**REQUIREMENT**. Copy out the data from the line containing "Image resolution: width=1451" to the line containing "Screen dimensions: 849x490 838,434", inclusive, reproducing each line verbatim.

Text and item location entries:
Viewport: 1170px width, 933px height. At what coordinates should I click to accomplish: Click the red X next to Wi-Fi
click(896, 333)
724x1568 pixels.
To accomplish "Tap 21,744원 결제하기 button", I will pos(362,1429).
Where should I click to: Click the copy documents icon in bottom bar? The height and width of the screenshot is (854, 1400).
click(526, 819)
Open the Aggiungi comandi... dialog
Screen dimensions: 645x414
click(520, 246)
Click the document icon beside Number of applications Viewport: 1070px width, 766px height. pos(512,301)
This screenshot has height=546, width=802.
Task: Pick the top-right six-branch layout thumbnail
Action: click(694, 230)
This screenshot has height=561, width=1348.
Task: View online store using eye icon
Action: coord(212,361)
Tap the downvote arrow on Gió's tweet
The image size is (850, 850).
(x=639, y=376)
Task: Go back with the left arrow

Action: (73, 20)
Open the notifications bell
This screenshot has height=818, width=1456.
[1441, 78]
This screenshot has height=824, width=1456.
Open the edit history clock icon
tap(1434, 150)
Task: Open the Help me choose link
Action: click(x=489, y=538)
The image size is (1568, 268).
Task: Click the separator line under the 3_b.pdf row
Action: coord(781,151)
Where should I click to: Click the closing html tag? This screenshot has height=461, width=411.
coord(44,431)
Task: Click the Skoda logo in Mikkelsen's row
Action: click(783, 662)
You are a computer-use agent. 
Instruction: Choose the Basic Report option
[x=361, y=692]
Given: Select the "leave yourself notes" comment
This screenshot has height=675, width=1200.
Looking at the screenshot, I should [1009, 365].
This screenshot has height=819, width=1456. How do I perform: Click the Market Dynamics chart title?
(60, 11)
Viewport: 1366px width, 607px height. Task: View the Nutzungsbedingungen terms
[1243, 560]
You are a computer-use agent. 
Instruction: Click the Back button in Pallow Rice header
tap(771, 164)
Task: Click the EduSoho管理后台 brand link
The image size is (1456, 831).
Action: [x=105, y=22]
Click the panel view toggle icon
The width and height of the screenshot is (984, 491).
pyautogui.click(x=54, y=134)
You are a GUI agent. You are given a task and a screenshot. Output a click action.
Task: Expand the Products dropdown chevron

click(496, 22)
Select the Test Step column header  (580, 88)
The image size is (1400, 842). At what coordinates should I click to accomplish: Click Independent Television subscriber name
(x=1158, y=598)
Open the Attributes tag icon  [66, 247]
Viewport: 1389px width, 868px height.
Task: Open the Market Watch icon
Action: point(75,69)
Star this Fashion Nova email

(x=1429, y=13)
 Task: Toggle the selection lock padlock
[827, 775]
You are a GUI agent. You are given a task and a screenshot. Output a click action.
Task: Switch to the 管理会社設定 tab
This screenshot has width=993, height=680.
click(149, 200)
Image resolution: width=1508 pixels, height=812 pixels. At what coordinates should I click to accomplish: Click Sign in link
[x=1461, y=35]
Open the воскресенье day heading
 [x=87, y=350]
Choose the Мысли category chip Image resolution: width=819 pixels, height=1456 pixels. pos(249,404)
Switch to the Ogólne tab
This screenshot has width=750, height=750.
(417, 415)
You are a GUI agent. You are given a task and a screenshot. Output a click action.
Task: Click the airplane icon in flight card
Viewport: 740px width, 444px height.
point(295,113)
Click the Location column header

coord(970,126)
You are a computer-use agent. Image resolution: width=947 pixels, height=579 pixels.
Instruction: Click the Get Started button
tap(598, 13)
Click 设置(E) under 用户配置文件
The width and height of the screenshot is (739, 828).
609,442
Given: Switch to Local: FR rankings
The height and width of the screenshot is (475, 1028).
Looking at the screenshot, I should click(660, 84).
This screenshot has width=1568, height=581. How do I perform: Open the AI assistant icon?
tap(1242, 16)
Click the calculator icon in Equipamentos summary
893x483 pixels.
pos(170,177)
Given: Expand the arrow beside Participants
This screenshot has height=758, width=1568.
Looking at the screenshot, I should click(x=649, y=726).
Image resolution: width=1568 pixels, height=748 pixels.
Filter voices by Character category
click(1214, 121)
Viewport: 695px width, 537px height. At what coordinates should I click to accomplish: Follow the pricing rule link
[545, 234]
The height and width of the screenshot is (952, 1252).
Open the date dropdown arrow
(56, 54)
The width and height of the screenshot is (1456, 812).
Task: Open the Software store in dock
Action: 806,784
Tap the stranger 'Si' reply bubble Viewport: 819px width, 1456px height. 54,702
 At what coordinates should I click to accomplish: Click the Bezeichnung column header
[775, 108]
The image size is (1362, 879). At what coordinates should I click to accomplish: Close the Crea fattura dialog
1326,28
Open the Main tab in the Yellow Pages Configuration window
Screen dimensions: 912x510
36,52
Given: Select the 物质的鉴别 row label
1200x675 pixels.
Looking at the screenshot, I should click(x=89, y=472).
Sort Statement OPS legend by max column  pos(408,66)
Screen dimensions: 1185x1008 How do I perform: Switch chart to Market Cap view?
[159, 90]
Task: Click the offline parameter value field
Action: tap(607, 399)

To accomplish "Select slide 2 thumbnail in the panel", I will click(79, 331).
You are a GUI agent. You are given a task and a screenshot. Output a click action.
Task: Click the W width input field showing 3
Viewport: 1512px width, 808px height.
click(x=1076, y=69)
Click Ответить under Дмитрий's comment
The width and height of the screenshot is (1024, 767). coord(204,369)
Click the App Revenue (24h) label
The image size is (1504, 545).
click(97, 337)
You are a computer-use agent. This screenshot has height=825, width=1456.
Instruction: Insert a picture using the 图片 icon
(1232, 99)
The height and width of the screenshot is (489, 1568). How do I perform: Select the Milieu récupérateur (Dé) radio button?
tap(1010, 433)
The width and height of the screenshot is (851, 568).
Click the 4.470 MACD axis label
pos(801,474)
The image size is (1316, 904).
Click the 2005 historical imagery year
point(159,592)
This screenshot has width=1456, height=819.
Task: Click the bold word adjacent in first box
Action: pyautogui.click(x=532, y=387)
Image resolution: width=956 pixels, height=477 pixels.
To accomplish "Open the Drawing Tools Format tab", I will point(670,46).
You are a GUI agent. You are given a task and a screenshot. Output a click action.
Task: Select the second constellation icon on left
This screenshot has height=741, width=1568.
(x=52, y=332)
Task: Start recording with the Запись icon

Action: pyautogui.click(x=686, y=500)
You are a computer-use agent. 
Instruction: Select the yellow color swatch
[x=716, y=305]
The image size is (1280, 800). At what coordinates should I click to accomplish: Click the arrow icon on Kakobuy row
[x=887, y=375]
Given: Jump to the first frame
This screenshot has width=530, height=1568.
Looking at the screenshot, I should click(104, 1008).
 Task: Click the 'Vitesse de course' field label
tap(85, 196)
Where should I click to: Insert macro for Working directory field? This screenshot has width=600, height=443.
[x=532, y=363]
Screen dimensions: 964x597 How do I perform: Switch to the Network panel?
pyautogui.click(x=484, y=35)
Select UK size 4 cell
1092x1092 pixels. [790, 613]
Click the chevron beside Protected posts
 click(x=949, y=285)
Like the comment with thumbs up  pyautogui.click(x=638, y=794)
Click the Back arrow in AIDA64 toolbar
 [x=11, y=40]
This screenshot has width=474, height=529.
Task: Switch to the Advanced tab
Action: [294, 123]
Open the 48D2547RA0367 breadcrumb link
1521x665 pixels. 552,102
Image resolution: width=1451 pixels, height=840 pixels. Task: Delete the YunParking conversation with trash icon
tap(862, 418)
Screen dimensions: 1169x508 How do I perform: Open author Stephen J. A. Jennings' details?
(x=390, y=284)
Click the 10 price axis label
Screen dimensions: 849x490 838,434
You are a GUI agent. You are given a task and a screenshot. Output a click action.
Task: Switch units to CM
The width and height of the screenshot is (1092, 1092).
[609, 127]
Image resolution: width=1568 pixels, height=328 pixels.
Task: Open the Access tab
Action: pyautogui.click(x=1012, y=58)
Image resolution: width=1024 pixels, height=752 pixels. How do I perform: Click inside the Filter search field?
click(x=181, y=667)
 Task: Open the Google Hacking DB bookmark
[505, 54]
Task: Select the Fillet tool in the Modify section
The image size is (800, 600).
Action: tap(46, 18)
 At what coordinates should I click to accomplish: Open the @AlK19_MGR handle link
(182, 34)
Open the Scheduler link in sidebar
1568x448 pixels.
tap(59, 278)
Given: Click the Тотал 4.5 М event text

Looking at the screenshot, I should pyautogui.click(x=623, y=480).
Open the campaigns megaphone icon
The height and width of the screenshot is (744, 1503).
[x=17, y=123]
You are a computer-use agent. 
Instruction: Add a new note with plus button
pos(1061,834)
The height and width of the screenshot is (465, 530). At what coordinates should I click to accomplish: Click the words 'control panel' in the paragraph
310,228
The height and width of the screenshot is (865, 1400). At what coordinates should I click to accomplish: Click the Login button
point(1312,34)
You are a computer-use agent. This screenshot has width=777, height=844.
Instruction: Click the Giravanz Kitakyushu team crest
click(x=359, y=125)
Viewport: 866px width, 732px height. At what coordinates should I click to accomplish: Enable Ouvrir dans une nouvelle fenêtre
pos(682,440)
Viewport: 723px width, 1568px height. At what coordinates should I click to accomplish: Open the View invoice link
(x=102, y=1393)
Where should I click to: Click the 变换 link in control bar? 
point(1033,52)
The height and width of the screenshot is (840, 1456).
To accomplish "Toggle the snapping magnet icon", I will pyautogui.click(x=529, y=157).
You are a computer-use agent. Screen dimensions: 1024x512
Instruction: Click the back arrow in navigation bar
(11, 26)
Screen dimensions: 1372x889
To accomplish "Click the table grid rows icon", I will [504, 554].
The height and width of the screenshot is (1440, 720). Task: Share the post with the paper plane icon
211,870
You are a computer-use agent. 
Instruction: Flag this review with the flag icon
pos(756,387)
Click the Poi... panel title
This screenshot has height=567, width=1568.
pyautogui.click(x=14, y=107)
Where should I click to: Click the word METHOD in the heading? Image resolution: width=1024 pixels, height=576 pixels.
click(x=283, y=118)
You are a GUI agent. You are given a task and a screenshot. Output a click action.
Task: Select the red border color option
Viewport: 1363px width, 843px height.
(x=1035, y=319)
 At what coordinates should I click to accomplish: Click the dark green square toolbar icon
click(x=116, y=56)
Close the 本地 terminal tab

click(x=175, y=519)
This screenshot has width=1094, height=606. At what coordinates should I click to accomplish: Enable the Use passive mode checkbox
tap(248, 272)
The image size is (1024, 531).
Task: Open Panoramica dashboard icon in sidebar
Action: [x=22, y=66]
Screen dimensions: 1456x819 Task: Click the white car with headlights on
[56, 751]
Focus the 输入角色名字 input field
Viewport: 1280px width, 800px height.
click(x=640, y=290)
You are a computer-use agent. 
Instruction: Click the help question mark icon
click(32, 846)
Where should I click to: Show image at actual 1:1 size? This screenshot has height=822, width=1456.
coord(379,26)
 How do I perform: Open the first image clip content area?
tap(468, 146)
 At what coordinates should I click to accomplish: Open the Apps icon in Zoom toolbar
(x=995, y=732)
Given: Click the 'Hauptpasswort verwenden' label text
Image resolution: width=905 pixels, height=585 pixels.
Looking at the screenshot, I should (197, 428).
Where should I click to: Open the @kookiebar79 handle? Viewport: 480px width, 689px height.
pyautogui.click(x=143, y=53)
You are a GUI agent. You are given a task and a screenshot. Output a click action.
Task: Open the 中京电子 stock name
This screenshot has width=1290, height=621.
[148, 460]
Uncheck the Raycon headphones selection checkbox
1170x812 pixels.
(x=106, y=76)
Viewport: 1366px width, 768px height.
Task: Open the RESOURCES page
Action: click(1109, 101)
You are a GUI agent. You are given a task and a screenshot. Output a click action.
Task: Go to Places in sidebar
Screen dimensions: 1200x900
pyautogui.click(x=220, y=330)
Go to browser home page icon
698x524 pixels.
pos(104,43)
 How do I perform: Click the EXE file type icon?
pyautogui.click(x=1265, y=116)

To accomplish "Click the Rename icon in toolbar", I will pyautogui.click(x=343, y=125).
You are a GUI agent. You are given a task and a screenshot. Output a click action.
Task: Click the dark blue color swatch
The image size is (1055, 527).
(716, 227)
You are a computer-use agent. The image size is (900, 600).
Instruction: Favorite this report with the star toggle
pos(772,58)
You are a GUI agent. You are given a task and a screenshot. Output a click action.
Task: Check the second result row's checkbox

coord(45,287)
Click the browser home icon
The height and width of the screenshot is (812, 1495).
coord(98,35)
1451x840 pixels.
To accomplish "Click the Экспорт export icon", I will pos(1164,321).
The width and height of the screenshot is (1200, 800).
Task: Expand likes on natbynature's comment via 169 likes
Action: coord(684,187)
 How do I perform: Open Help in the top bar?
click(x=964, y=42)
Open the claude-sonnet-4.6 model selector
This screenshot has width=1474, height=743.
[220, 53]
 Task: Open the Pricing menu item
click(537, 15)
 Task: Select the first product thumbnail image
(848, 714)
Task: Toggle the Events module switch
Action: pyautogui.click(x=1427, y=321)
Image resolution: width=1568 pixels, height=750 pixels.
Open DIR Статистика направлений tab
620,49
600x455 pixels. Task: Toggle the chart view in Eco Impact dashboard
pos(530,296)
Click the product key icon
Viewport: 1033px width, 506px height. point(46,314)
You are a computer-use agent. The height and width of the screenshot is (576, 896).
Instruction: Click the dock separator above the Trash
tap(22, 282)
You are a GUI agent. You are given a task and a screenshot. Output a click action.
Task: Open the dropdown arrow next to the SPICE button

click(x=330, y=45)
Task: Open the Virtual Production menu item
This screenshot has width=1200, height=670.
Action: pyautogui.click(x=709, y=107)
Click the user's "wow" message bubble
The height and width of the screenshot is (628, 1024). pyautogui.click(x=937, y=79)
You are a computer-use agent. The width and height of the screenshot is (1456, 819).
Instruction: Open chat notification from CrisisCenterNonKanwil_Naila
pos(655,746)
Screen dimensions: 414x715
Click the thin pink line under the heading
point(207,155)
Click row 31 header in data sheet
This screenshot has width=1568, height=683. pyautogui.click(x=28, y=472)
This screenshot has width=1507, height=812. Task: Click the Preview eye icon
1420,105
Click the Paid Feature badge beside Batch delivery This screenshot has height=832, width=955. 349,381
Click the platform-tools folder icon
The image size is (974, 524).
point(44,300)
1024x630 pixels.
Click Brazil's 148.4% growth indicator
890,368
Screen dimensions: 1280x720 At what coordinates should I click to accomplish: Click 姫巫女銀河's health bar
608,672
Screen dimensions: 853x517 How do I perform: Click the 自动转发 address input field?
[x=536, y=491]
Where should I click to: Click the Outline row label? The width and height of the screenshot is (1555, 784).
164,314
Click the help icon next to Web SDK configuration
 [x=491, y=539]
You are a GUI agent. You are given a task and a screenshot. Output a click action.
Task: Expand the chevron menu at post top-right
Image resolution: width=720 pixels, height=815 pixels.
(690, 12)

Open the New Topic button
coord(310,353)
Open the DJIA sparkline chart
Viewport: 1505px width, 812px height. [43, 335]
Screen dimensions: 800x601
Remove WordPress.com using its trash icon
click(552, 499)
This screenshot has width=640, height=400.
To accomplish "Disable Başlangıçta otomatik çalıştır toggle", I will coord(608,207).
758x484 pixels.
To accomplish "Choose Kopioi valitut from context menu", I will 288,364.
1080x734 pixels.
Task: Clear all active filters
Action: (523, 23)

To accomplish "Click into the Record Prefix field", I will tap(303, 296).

**CORRECT ANSWER**.
Image resolution: width=1451 pixels, height=840 pixels. Task: Delete the YunParking conversation with trash icon
tap(862, 418)
Screen dimensions: 1169x508 How do I perform: Open author Stephen J. A. Jennings' details?
(x=390, y=284)
Click the 10 price axis label
Screen dimensions: 849x490 838,434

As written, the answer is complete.